» About this task
Only the lines from the first line of the material below to the line containing "You are a GUI", inclusive, should be copied, each exactly as written.

» The data
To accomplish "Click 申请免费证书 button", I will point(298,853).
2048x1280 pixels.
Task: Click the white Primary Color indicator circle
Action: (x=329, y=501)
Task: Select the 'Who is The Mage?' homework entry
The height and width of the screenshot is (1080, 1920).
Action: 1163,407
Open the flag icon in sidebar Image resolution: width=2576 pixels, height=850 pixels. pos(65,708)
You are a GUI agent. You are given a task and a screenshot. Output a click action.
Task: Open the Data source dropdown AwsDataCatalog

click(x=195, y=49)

» Task answer
To accomplish "Click 申请免费证书 button", I will point(298,853).
2048x1280 pixels.
Task: Click the white Primary Color indicator circle
Action: (x=329, y=501)
Task: Select the 'Who is The Mage?' homework entry
The height and width of the screenshot is (1080, 1920).
Action: 1163,407
Open the flag icon in sidebar Image resolution: width=2576 pixels, height=850 pixels. pos(65,708)
You are a GUI agent. You are given a task and a screenshot. Output a click action.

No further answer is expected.